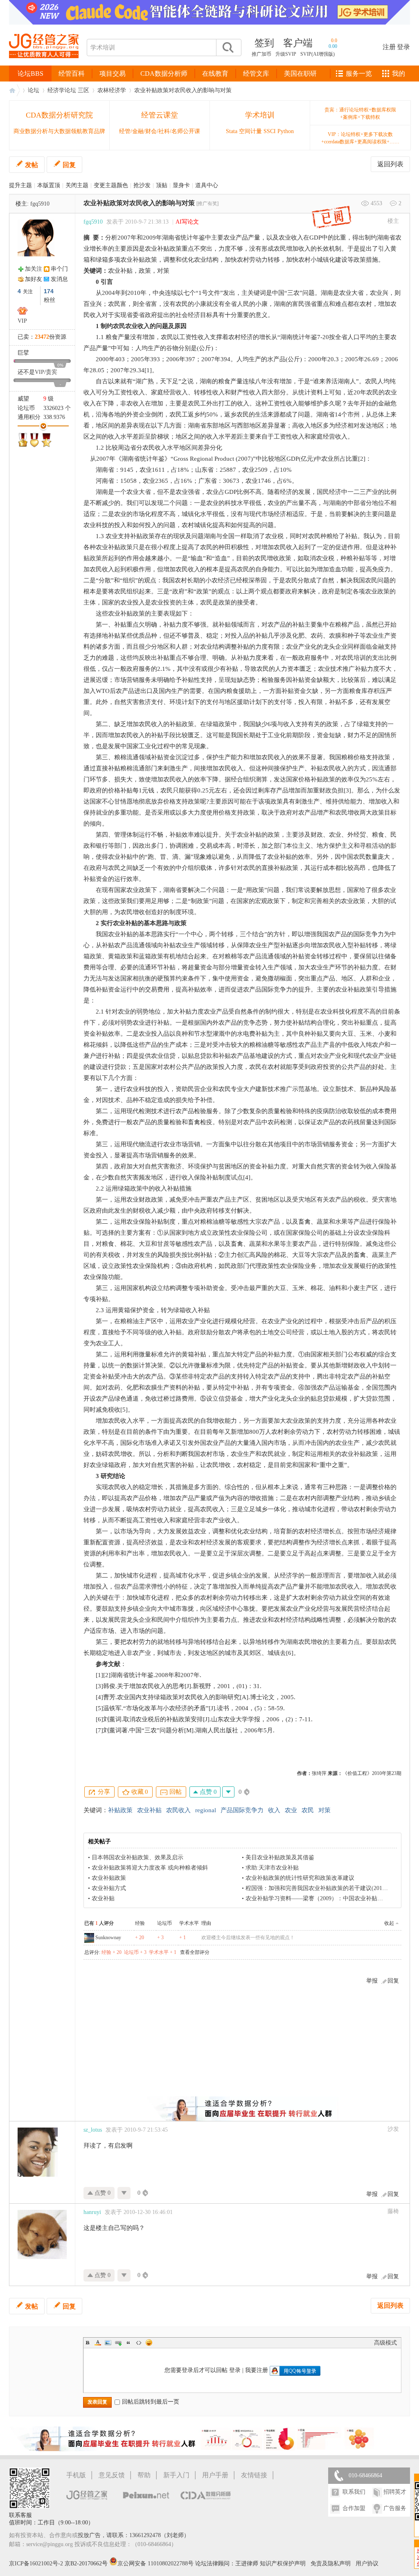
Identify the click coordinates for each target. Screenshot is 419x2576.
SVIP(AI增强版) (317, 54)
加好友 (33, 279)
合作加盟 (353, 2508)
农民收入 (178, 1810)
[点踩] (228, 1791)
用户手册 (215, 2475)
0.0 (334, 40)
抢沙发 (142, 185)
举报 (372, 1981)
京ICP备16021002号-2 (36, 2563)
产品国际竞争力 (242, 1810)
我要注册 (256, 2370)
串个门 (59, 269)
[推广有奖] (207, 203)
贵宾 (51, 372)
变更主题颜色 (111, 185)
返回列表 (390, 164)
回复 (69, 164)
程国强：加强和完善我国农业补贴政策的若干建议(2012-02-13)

Task description:
Each line from the one holding "变更主题颜色 (111, 185)" down to the end of the records above is to be repeated exactly; no other line belongs in the reply.

Exercise answer:
变更主题颜色 (111, 185)
返回列表 (390, 164)
回复 (69, 164)
程国强：加强和完善我国农业补贴政策的若干建议(2012-02-13)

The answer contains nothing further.